Segment Open

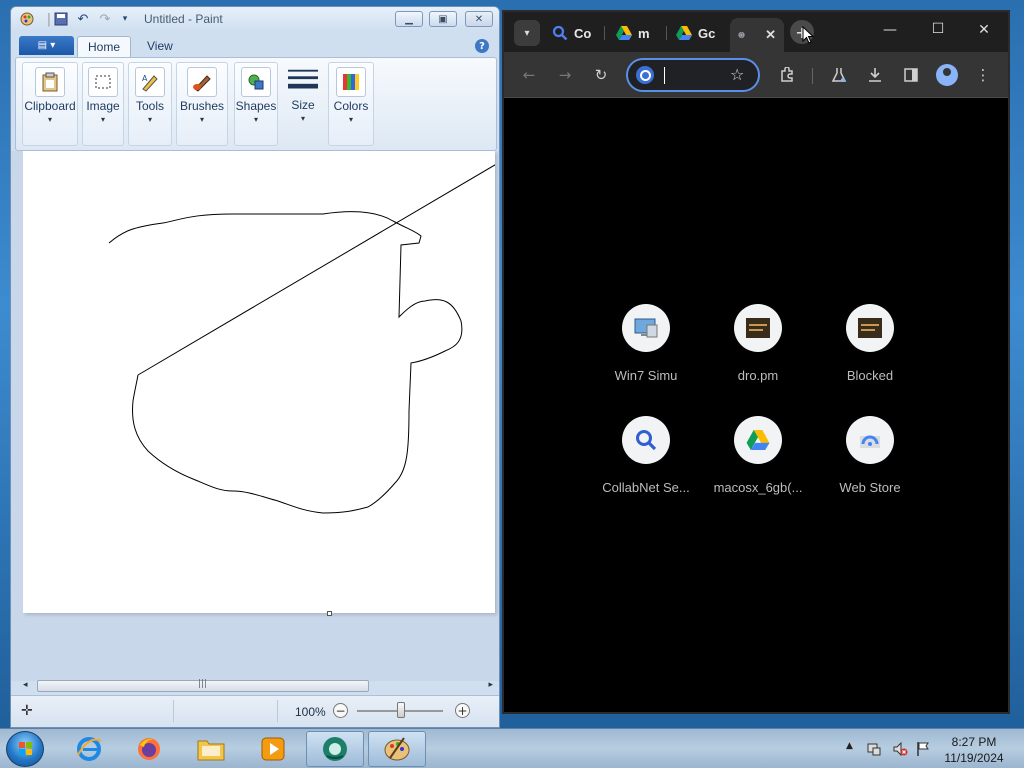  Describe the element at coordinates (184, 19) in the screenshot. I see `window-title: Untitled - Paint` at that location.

Segment Closed
Segment Open

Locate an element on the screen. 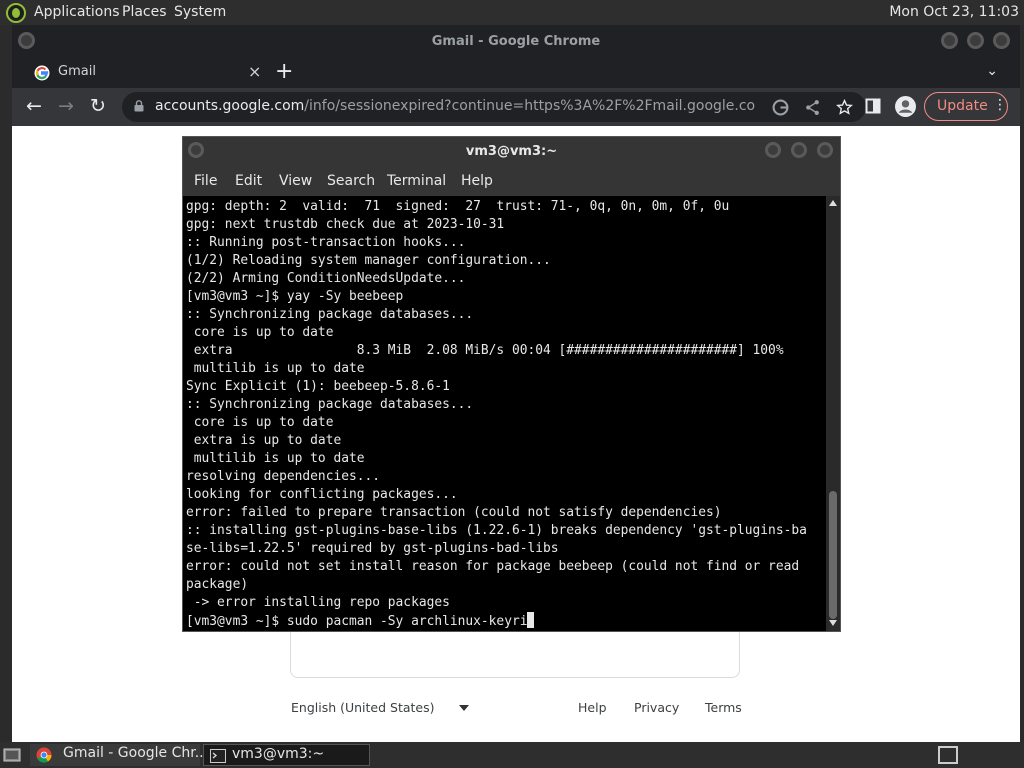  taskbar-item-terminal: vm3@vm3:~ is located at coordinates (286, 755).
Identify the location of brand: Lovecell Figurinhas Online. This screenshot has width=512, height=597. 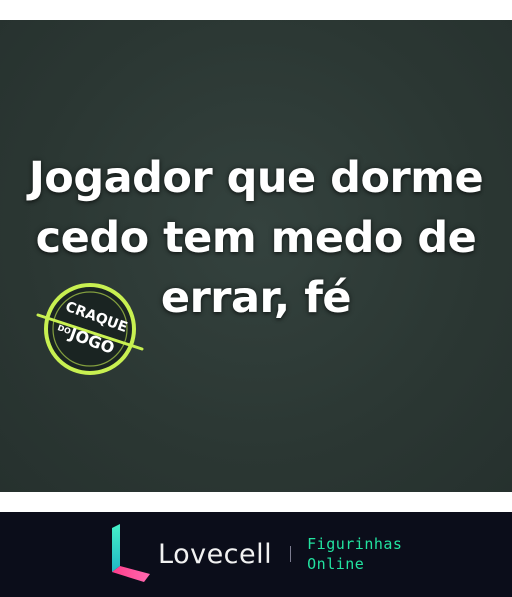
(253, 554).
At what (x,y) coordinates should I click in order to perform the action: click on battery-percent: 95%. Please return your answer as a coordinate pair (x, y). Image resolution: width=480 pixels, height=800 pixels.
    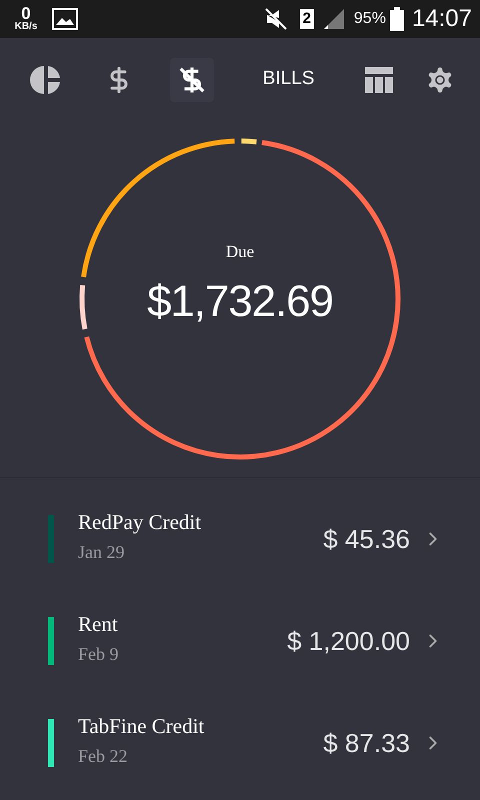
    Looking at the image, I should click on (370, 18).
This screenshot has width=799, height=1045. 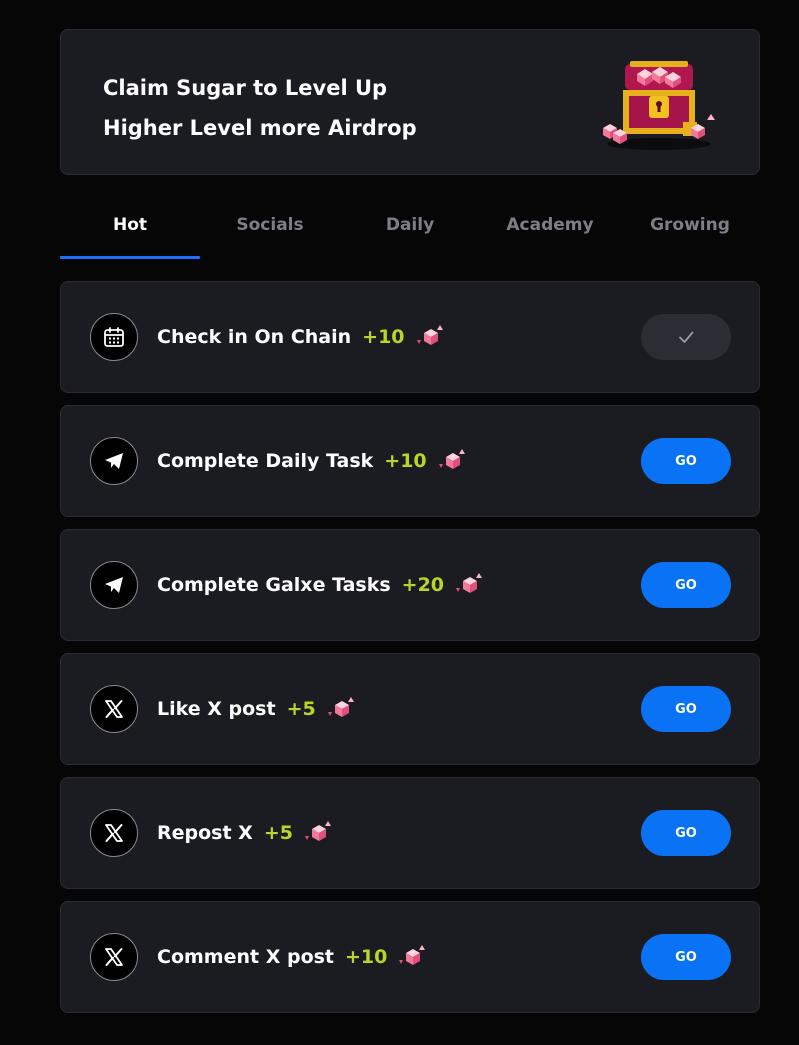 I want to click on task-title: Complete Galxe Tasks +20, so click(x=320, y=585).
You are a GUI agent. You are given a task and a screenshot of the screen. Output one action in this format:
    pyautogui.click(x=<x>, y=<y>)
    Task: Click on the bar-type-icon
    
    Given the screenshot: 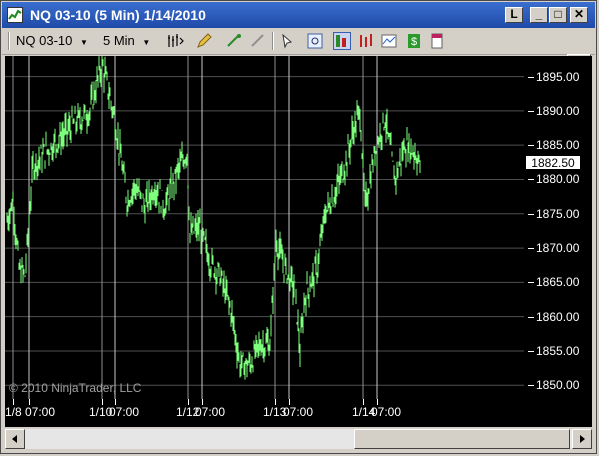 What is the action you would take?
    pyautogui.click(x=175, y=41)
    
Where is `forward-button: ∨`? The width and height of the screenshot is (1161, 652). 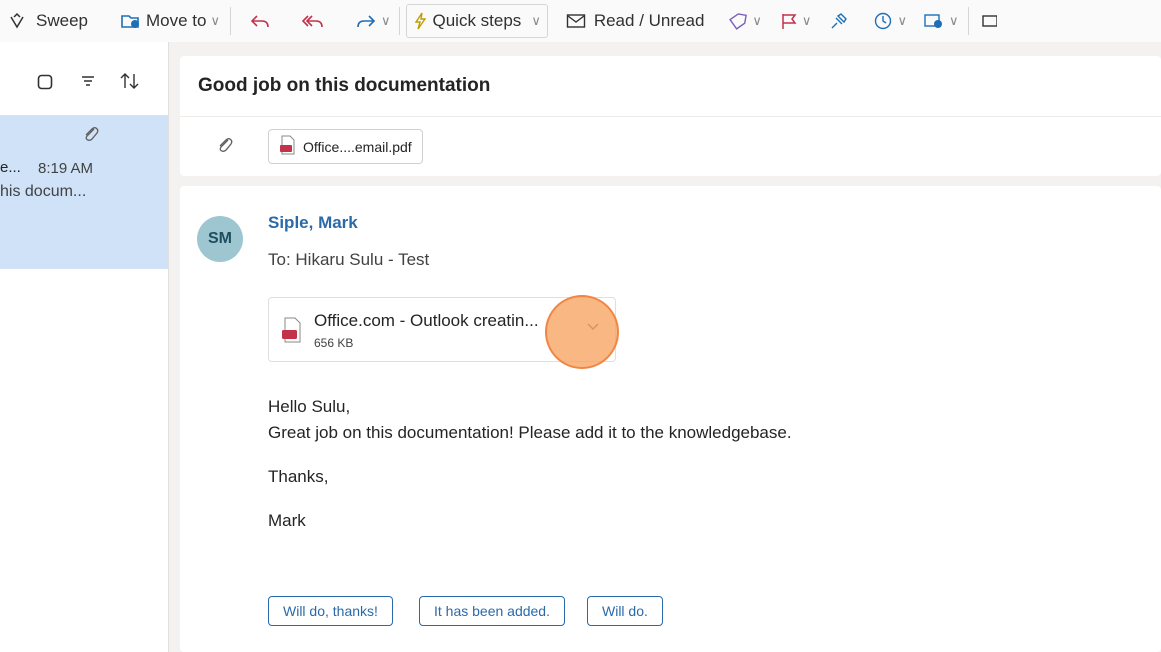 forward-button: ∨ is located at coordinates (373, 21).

Segment Closed
Segment Open

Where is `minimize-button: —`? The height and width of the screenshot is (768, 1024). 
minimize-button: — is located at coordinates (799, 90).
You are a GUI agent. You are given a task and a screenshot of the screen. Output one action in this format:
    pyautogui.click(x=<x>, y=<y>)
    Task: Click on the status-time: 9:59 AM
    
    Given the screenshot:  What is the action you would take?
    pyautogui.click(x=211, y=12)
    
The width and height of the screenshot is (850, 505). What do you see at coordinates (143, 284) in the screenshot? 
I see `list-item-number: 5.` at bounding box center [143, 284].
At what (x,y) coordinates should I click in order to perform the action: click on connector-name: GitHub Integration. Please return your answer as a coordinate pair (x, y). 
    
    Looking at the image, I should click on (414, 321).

Segment Closed

## Problem statement
Rewrite the lines starting at the one containing "on connector-name: GitHub" and ending at the one containing "Looking at the image, I should click on (414, 321)." as a JSON list of strings, one string per line, with blank lines omitted.

## Expected output
[
  "At what (x,y) coordinates should I click in order to perform the action: click on connector-name: GitHub Integration. Please return your answer as a coordinate pair (x, y). ",
  "    Looking at the image, I should click on (414, 321)."
]